> [Exercise prompt]: Down to the last character, repeat the data that follows.

> [Material for this exercise]:

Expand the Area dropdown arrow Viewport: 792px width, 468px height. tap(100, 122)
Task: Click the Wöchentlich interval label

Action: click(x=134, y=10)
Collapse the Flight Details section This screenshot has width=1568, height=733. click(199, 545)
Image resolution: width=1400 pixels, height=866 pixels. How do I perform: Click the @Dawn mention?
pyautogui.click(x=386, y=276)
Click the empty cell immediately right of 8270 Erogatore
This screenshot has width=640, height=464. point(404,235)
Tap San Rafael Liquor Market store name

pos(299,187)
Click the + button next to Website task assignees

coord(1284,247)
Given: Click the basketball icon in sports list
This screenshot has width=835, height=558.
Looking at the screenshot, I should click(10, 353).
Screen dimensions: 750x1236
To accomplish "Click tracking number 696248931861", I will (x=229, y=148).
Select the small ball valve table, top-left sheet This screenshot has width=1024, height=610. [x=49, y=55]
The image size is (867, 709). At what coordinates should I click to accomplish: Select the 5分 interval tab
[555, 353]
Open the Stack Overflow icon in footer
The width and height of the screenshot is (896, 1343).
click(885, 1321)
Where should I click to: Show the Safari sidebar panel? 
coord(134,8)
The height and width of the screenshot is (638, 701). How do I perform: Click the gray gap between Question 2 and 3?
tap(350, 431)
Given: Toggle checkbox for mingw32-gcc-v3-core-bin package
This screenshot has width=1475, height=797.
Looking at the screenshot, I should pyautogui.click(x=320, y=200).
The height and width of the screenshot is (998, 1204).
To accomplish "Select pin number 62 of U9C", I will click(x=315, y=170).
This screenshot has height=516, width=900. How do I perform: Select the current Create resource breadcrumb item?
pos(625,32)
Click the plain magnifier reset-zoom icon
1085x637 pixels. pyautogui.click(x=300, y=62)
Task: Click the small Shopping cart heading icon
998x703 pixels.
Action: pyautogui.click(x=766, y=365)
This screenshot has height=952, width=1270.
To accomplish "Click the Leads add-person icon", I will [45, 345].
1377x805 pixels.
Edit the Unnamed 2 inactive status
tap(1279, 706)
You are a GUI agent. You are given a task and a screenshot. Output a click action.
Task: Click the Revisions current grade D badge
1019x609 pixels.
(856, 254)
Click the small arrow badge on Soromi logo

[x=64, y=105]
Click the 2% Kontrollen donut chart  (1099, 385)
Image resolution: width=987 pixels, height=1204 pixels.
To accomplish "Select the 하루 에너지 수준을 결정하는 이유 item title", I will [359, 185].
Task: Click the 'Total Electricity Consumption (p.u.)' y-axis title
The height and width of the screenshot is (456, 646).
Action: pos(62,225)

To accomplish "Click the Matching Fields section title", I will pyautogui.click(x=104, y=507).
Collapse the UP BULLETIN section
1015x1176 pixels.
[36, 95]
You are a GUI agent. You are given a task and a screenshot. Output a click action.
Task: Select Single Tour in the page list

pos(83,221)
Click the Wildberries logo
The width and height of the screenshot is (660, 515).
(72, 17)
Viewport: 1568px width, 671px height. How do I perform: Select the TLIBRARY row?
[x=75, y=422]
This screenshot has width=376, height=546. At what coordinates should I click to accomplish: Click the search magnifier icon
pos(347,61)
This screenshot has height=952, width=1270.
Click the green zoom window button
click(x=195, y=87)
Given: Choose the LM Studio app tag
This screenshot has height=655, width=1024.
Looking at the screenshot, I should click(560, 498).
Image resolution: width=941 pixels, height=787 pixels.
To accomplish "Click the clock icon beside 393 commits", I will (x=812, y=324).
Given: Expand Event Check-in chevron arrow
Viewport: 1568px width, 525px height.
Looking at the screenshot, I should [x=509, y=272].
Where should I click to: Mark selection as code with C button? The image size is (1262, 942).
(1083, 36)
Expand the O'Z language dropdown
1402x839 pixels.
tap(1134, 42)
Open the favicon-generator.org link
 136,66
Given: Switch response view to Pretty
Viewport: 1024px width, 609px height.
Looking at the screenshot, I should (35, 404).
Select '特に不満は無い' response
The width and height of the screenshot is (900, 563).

> [Expected answer]:
Expand the Area dropdown arrow Viewport: 792px width, 468px height. tap(100, 122)
Task: Click the Wöchentlich interval label

Action: click(x=134, y=10)
Collapse the Flight Details section This screenshot has width=1568, height=733. click(199, 545)
Image resolution: width=1400 pixels, height=866 pixels. How do I perform: Click the @Dawn mention?
pyautogui.click(x=386, y=276)
Click the empty cell immediately right of 8270 Erogatore
This screenshot has width=640, height=464. point(404,235)
Tap San Rafael Liquor Market store name

pos(299,187)
Click the + button next to Website task assignees

coord(1284,247)
Given: Click the basketball icon in sports list
This screenshot has width=835, height=558.
Looking at the screenshot, I should click(10, 353).
Screen dimensions: 750x1236
To accomplish "Click tracking number 696248931861", I will (x=229, y=148).
Select the small ball valve table, top-left sheet This screenshot has width=1024, height=610. [x=49, y=55]
The image size is (867, 709). At what coordinates should I click to accomplish: Select the 5分 interval tab
[555, 353]
Open the Stack Overflow icon in footer
The width and height of the screenshot is (896, 1343).
click(885, 1321)
Where should I click to: Show the Safari sidebar panel? 
coord(134,8)
The height and width of the screenshot is (638, 701). How do I perform: Click the gray gap between Question 2 and 3?
tap(350, 431)
Given: Toggle checkbox for mingw32-gcc-v3-core-bin package
This screenshot has width=1475, height=797.
Looking at the screenshot, I should pyautogui.click(x=320, y=200).
The height and width of the screenshot is (998, 1204).
To accomplish "Select pin number 62 of U9C", I will click(x=315, y=170).
This screenshot has height=516, width=900. How do I perform: Select the current Create resource breadcrumb item?
pos(625,32)
Click the plain magnifier reset-zoom icon
1085x637 pixels. pyautogui.click(x=300, y=62)
Task: Click the small Shopping cart heading icon
998x703 pixels.
Action: pyautogui.click(x=766, y=365)
This screenshot has height=952, width=1270.
To accomplish "Click the Leads add-person icon", I will [45, 345].
1377x805 pixels.
Edit the Unnamed 2 inactive status
tap(1279, 706)
You are a GUI agent. You are given a task and a screenshot. Output a click action.
Task: Click the Revisions current grade D badge
1019x609 pixels.
(856, 254)
Click the small arrow badge on Soromi logo

[x=64, y=105]
Click the 2% Kontrollen donut chart  (1099, 385)
Image resolution: width=987 pixels, height=1204 pixels.
To accomplish "Select the 하루 에너지 수준을 결정하는 이유 item title", I will [359, 185].
Task: Click the 'Total Electricity Consumption (p.u.)' y-axis title
The height and width of the screenshot is (456, 646).
Action: pos(62,225)

To accomplish "Click the Matching Fields section title", I will pyautogui.click(x=104, y=507).
Collapse the UP BULLETIN section
1015x1176 pixels.
[36, 95]
You are a GUI agent. You are given a task and a screenshot. Output a click action.
Task: Select Single Tour in the page list

pos(83,221)
Click the Wildberries logo
The width and height of the screenshot is (660, 515).
(72, 17)
Viewport: 1568px width, 671px height. How do I perform: Select the TLIBRARY row?
[x=75, y=422]
This screenshot has width=376, height=546. At what coordinates should I click to accomplish: Click the search magnifier icon
pos(347,61)
This screenshot has height=952, width=1270.
Click the green zoom window button
click(x=195, y=87)
Given: Choose the LM Studio app tag
This screenshot has height=655, width=1024.
Looking at the screenshot, I should click(560, 498).
Image resolution: width=941 pixels, height=787 pixels.
To accomplish "Click the clock icon beside 393 commits", I will (x=812, y=324).
Given: Expand Event Check-in chevron arrow
Viewport: 1568px width, 525px height.
Looking at the screenshot, I should [x=509, y=272].
Where should I click to: Mark selection as code with C button? The image size is (1262, 942).
(1083, 36)
Expand the O'Z language dropdown
1402x839 pixels.
tap(1134, 42)
Open the favicon-generator.org link
 136,66
Given: Switch response view to Pretty
Viewport: 1024px width, 609px height.
Looking at the screenshot, I should (35, 404).
Select '特に不満は無い' response
The width and height of the screenshot is (900, 563).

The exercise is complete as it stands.